To the five similar narrative features to those used by Somers (1994) was added a sixth: the narrator. The narrator is the storyteller and answers the question of from whose perspective the story is told. The choice of narrator appeared to be connected to the choice of actors brought into the story and of what sources to use. The narrator was not evident or even relevant in every news item and in some plots was an external voice telling the story, such as the reporter leading the reader through the unfolding of events or giving voice to the different actors as part of the plot. In other plots, one of the actors was the narrator, so the story was told from his or her perspective while other voices responded, adding supportive or adversarial comments. The coding for the role of the narrator was thought to be especially useful in order to show how Sputnik and RT colored their plots with the anti-establishment attitudes that both are known to favor. Analyzing who the narrator was and the position the narrator was assigned in the plot clarified the relationships between the actors, the weight of their arguments, which values they promoted, and the positions prescribed to elites or ordinary citizens.
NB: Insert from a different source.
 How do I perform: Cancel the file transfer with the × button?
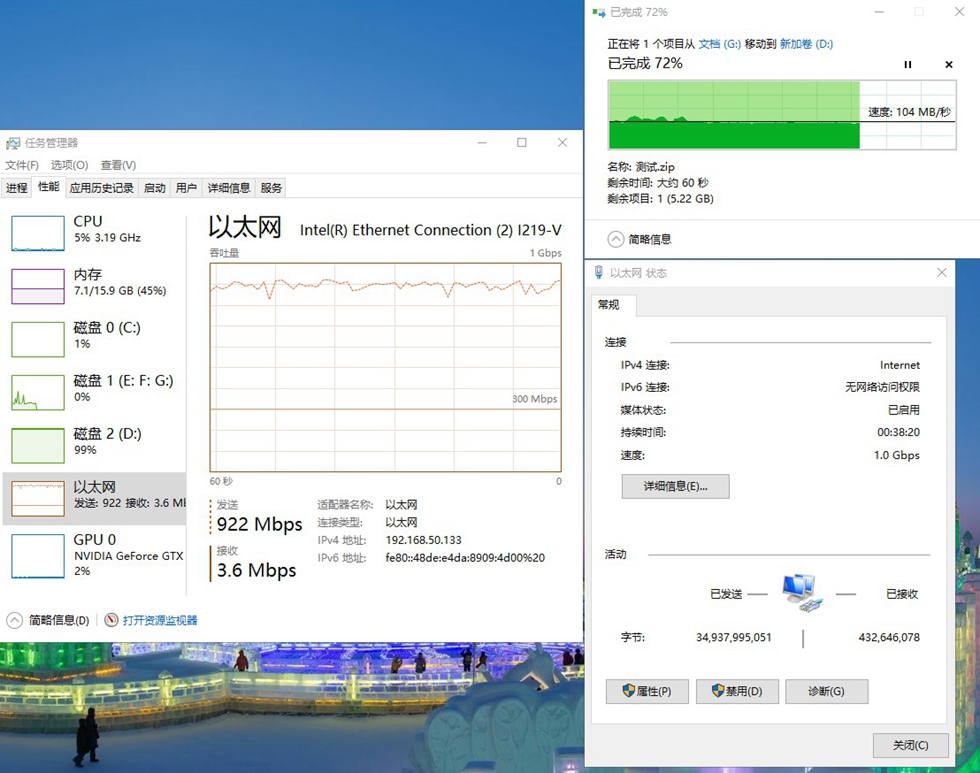(948, 64)
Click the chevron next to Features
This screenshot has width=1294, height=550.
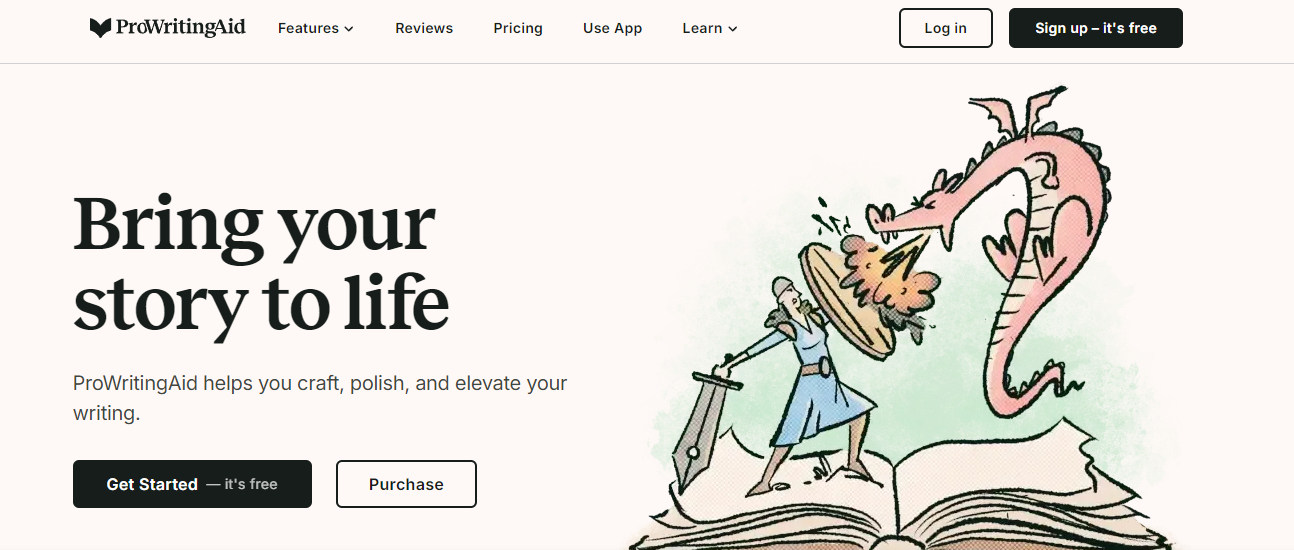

The positions from which actions and reactions were reported were also noted. This added to the interpretation of how actors were classified in the plots.

In Sum

This chapter outlines the methodology of the study—narrative analysis—and explains its suitability for a study of disinformation by Russian state-affiliated news media. The narrative analysis is centered on both the content of the constructed messages and how they acquire meaning through the way in which the stories are told. The narrative analysis is complemented by a framing analysis, which is an in-depth content analysis that focuses on the way in which a problem or issue is defined. The framing analysis therefore shares with the narrative analysis the ambition to explore how messages come to take on meaning. The narrative analysis, however, sees messaging as storytelling and places emphasis on how the story unfolds through the sequence of events. Seven key features of the narrative that guided the coding of the news material were presented: sources; actor; space; the problem or conflict; implied solution, or how the status quo can be restored; temporalities, past, present, and future; and narrator. The narrative analysis itself involved taking all of these features into consideration in demonstrating what and how meaning is produced. With the exception of narrator, these were taken from the work of Somers (1994) and from their application in a similar empirical study by Wagnsson and Barzanje (2021).